PROVIDED ENTRIES:
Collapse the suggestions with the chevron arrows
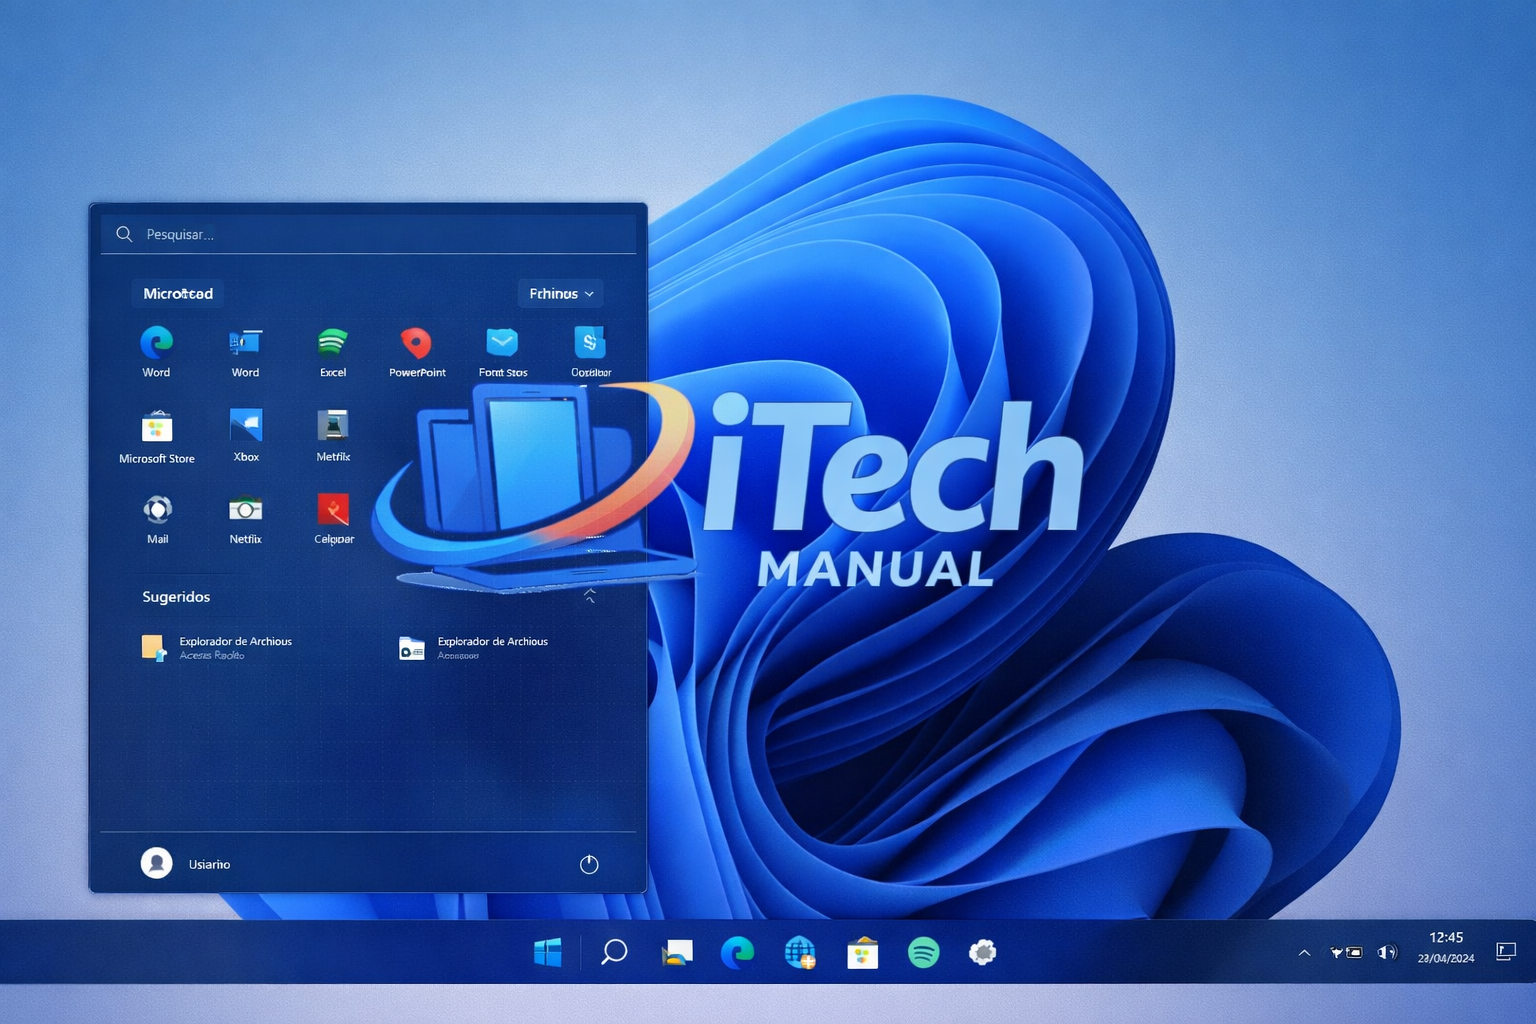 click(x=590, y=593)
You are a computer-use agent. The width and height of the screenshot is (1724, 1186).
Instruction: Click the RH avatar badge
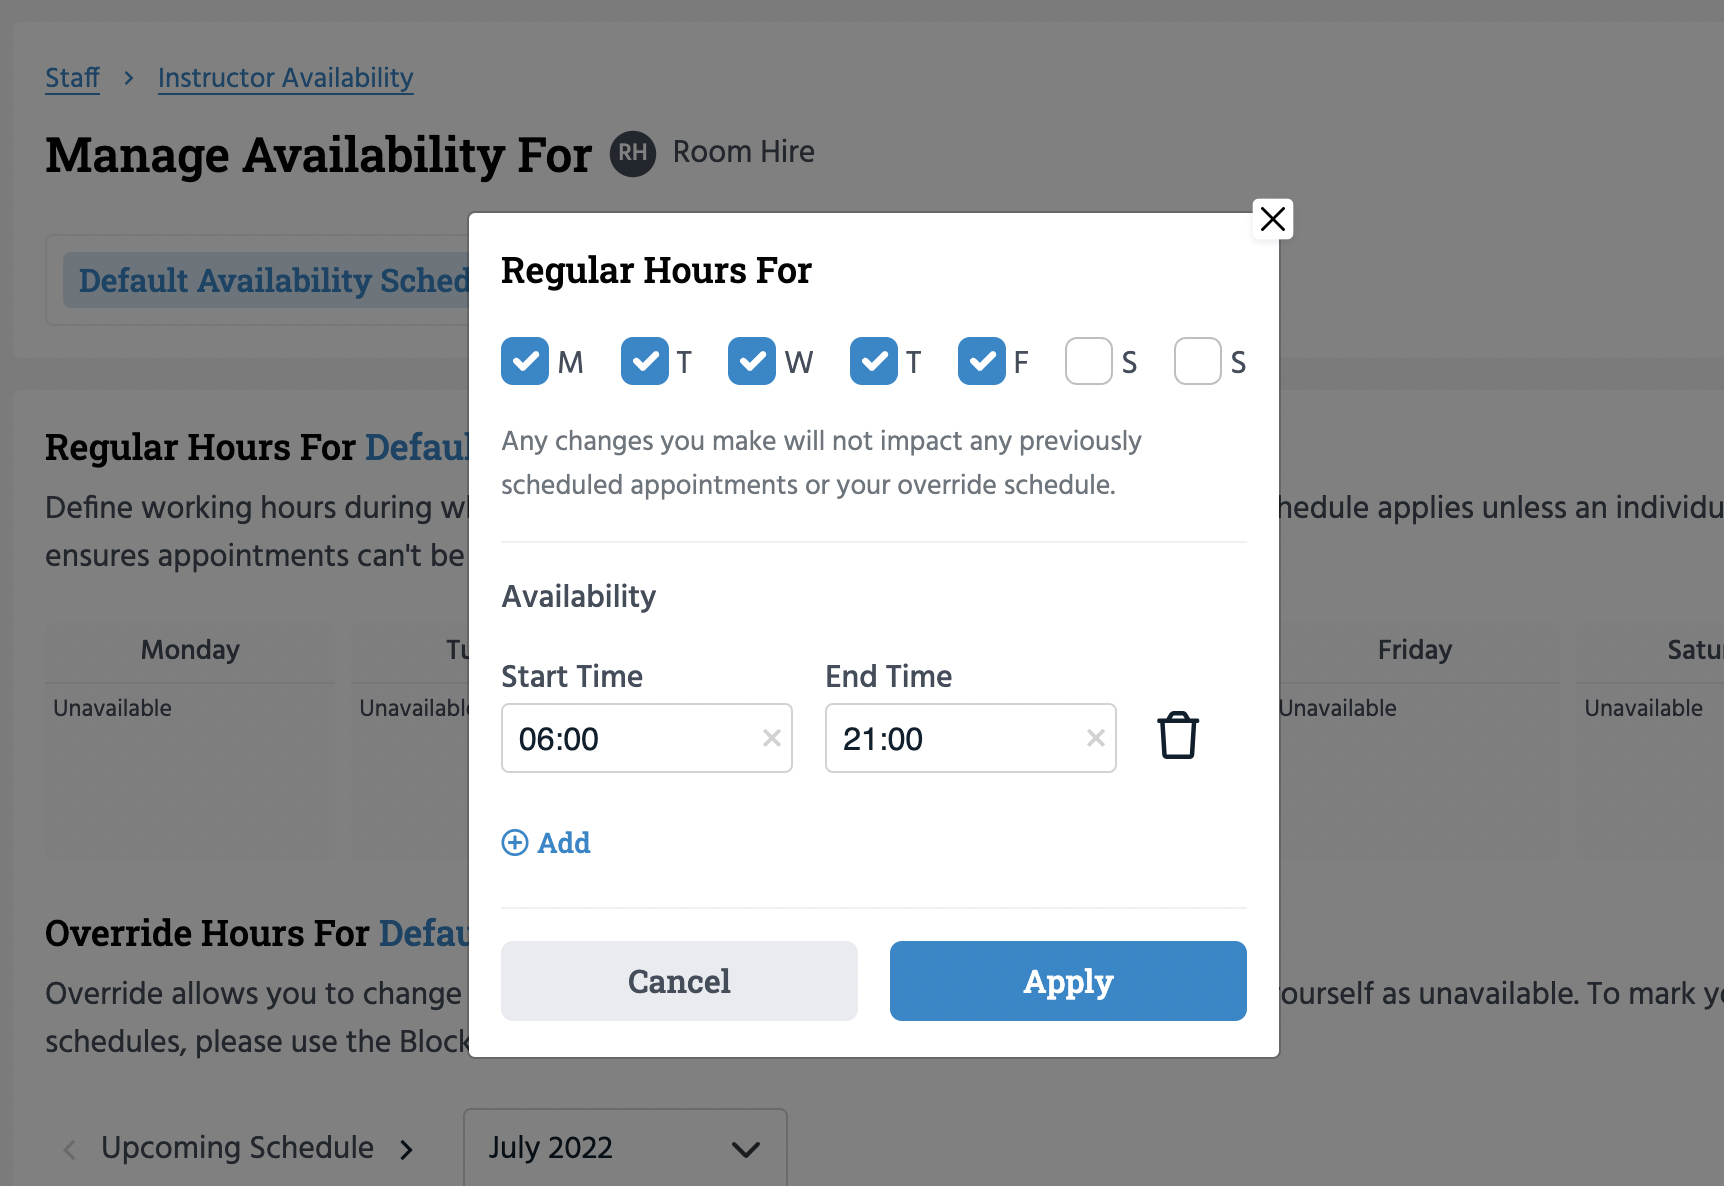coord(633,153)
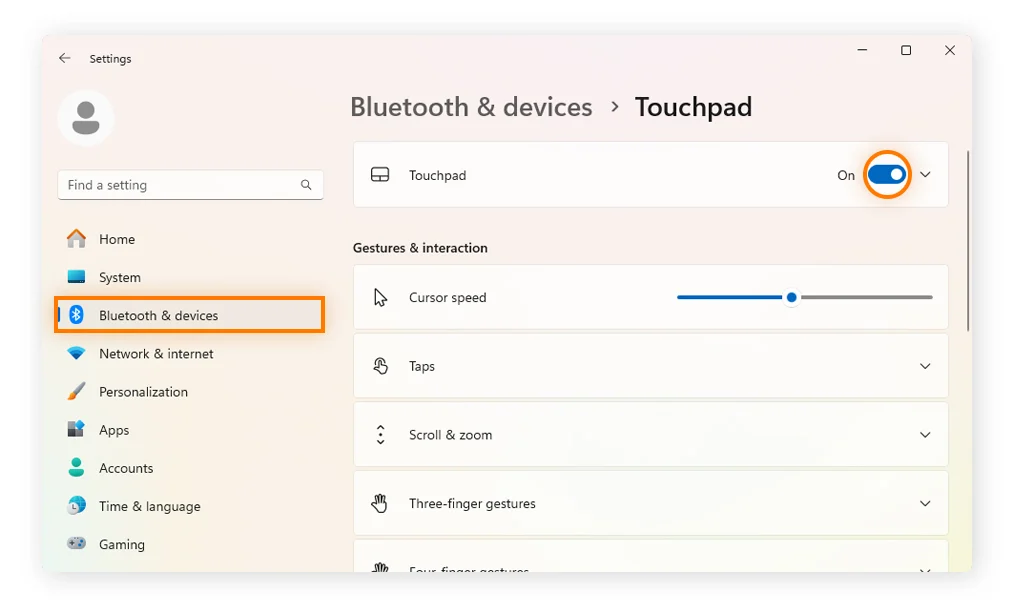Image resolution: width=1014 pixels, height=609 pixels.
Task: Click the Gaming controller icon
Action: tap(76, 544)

WHAT NEEDS TO BE DONE: Write out the material above exactly. Skip the pictures.

YOUR SOLUTION:
Collapse the suggestions with the chevron arrows
 click(x=590, y=593)
You are a computer-use agent. The width and height of the screenshot is (1724, 1186).
Instruction: Click the RH avatar badge
coord(633,153)
Image resolution: width=1014 pixels, height=609 pixels.
Task: Click the Gaming controller icon
Action: tap(76, 544)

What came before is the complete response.